La BD aborde différentes notions scientifiques qui mènent au racisme : la catégorisation, la hiérarchisation et l’essentialisation. Comment définir le racisme ?
On pense que la définition la plus pertinente est justement ce processus qui nous entraîne à ranger des individus dans des catégories qui circulent dans la société et à leurs attribuer des caractéristiques culturelles et psychologiques, puis à figer ces caractéristiques. Cela permet de comprendre comment tout ceci se déroule, donc ne pas se limiter à une condamnation morale mais à analyser le phénomène : pourquoi ces catégories sont-elles utilisées à un moment donné ? Pourquoi des stéréotypes circulent ? Qui les diffuse ? Qui nous incite à les utiliser ? Quels sont les enjeux politiques et économiques ?
Il faut comprendre ce processus pour pouvoir lutter contre la catégorisation, l’assignation identitaire, la fabrication et la circulation des stéréotypes.
Définir le racisme pour le comprendre et le déjouer. Un travail incessant et toujours d’actualité ?
Cela permet effectivement de sortir du fatalisme et du sentiment d’impuissance : « le racisme a toujours existé ». Les sciences sociales fournissent des éléments qui nous permettent de comprendre pourquoi les idées racistes se diffusent à un moment donné, pourquoi elles se recomposent, évoluent, s’atténuent aussi, mais les sciences sociales permettent également de mieux comprendre les conséquences du racisme sur les individus. On parle assez peu de phénomènes bien connus en psychologie sociale comme la « prophétie auto-réalisatrice », et pourtant c’est essentiel dans le domaine du racisme et du sexisme. Sous la menace du stigmate, les individus peuvent perdre confiance en eux et moins bien réussir, ce sont des phénomènes essentiels dont il faut prendre conscience dans le domaine de l’éducation.
La BD aborde la question coloniale, l’esclavagisme, et le racisme institutionnalisé, le racisme d’Etat à travers l’histoire et le monde. Qu’en est-il aujourd’hui en France et dans le monde ?

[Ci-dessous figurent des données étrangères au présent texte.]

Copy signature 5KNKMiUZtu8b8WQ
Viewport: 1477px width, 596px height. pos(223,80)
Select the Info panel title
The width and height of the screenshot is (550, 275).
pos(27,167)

Il faut à chaque fois historiciser et ne pas confondre le racisme d’Etat (lorsque des lois antiracistes sont en vigueur) avec l’incapacité et l’absence de volonté des Etats de lutter contre le racisme. Il faut mieux prendre en compte les rapports sociaux. Les exemples de racismes institutionnalisés nous montrent que les situations de domination économique et politique (esclavagisme, colonisation, nationalisme) entraîne la diffusion de stéréotypes qui permettent de justifier ces dominations moralement injustifiables. Aujourd’hui, il faut analyser les héritages de la période coloniale mais aussi les dominations de certains pays, de certaines cultures. Les dominations économiques d’aujourd’hui (défense des intérêts des anciennes puissances coloniales mais aussi achat à bas coût des matières premières dans les pays du Sud) entraînent des visions négatives des autres cultures, toujours jugées « en retard », « incapable de se développer », autant de représentations qui permettent de justifier ces dominations. Il faut mettre tout cela à plat, et cela passe aussi par un autre regard sur les cultures non occidentales, mais aussi par des relations économiques et politiques plus égalitaires.